New York Methodist Hospital has agreed to downsize a planned expansion after more than a year and a half of pressure from Park Slope activists.
A court settlement with the organization Preserve Park Slope has the hospital lop a story off of the proposed U-shaped outpatient center along Eighth Avenue and Fifth and Sixth streets, add greenery on the Eighth Avenue side of the property, and pledge to work with traffic experts to reduce the impact on surrounding streets. The settlement ends a lawsuit by the group and comes with the stipulation that the activists do nothing to oppose the process of securing new approvals for the modified plan. The neighbors who have spent the past year and a half railing against the proposed building in court, at hearings, and in a street protest, hailed the truce.
“We are pleased that we have reached this agreement, which will help to address the community’s concerns regarding the height of the new building, the impact of increased traffic especially on pedestrian safety, and the effect of the new building on the neighborhood character,” said Andrea Stewart, a member of the executive committee of Preserve Park Slope. “We will continue to work with New York Methodist Hospital to ensure that community input is incorporated into the site’s development.”

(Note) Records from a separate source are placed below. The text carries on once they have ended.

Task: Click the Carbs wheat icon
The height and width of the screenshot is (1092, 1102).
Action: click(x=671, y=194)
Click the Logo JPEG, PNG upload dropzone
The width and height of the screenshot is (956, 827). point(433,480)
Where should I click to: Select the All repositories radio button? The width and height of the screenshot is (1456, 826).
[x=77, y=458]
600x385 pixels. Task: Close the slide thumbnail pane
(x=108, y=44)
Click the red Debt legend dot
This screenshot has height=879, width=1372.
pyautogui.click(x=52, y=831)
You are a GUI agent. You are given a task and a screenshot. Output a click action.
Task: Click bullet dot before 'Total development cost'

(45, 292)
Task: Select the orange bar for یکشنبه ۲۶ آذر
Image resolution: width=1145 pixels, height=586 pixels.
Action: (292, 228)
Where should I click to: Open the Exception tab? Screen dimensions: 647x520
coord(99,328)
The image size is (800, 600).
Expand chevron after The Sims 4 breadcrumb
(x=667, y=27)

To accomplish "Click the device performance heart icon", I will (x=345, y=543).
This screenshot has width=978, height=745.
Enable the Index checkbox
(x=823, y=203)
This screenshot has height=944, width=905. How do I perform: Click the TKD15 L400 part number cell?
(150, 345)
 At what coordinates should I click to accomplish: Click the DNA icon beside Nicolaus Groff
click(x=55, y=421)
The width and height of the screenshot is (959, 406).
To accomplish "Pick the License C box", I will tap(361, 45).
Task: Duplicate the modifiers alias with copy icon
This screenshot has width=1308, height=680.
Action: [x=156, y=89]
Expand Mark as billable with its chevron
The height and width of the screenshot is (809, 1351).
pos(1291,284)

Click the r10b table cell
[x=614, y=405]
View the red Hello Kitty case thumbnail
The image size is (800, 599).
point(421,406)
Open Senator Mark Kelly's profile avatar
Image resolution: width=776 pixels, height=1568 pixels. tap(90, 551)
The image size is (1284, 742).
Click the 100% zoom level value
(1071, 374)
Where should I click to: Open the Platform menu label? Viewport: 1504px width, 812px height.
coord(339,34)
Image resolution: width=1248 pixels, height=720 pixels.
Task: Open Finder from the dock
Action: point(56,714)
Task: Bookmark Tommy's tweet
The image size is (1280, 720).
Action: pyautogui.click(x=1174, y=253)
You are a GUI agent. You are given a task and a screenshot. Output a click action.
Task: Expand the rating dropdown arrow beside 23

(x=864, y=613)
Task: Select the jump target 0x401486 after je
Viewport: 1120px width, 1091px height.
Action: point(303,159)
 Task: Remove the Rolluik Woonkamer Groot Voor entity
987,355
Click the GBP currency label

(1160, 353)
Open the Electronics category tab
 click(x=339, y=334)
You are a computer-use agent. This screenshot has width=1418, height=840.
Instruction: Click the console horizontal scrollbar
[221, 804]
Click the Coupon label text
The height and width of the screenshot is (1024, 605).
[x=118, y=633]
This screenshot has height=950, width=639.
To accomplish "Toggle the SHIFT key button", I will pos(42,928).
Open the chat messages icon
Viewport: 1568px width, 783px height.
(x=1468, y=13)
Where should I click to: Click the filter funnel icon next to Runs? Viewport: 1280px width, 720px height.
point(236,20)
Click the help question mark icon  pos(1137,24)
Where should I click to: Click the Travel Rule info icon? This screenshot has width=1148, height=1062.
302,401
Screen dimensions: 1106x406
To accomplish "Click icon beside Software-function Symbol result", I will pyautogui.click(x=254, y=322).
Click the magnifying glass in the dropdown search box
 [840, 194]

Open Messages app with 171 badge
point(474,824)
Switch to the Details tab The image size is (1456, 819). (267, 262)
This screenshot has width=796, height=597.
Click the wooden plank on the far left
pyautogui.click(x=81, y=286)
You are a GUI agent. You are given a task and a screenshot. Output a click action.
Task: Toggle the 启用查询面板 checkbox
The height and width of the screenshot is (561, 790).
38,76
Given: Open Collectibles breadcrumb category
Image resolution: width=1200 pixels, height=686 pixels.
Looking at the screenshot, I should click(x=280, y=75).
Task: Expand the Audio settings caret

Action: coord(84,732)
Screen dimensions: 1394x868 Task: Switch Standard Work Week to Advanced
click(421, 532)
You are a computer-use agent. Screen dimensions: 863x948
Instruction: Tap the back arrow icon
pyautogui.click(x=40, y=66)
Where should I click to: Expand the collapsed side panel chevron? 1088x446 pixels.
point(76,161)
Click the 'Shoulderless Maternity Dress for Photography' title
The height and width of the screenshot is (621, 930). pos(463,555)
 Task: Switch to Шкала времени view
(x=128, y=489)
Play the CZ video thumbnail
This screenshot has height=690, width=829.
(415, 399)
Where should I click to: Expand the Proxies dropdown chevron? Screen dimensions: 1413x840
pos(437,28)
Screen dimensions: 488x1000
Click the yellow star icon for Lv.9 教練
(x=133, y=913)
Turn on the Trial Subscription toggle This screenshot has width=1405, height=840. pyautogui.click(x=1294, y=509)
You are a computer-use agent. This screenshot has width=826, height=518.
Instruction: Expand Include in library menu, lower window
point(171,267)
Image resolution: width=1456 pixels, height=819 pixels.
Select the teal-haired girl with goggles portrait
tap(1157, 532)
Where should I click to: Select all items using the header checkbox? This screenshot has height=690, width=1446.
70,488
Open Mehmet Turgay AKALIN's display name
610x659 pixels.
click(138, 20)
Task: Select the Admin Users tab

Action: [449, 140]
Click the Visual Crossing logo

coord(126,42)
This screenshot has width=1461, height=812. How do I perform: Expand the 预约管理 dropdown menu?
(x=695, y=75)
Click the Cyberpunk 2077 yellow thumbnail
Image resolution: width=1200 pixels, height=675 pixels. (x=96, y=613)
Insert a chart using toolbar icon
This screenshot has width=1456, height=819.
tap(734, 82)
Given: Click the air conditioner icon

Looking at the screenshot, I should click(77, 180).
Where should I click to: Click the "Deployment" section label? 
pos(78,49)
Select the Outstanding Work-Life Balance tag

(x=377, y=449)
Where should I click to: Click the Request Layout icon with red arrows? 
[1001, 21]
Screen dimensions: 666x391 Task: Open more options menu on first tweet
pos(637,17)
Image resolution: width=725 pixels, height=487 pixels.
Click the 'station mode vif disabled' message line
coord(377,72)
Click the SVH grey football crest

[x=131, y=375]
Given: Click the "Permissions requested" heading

As part of the agreement, Methodist will move an entrance to the building from Eighth Avenue to Sixth Street, and employ a traffic engineer to develop a route for delivery trucks and ambulances that will minimize the use of residential streets, except in emergencies, according to a court document.
The city had okayed the plan, which required a zoning variance, in June, prompting an activist lawsuit that has tied up the process until now.
The agreement will not spare the 16 townhouses, some of them dating back to the 19th century, that the hospital owns and will tear down to make way for the new building.
A pro-expansion pol praised the cease-fire.
“I am pleased that Methodist Hospital and Preserve Park Slope have reached a settlement that enables the expansion project to move forward and responds to community concerns by lowering the height, allowing for more community involvement, and working with my office to address the traffic issues that have been raised by the proposal,” said Councilman Brad Lander (D–Park Slope).
Methodist had tweaked the design three times in an effort to appease the organized opposition, but to no avail. At one point, Preserve Park Slope tapped engineers and architects to draw up its own, alternate expansion plan, calling for shifting the bulk of the facility from the top few floors of the center to above an adjacent parking garage. Methodist wasn’t having that, either.
A spokeswoman for the hospital welcomed the end of hostilities.
“We are delighted that we have been able to resolve the litigation over the zoning variances in an amicable manner,” Lyn Hill said in a statement. “The settlement will allow us to move forward to construct the new outpatient healthcare facility, which is very much needed by the entire Brooklyn community.”
The planned Center for Community Health will house a surgery center, a cancer center, an urgent-care center, and a 300-car underground garage, among other facilities. Hill said the design change would reduce the number of chemotherapy beds, and force the hospital to keep its radiation oncolog, and wound care facilities where they are.
The settlement also describes the original plan as calling for a seven-story building, but renderings appear to show an eight-story structure.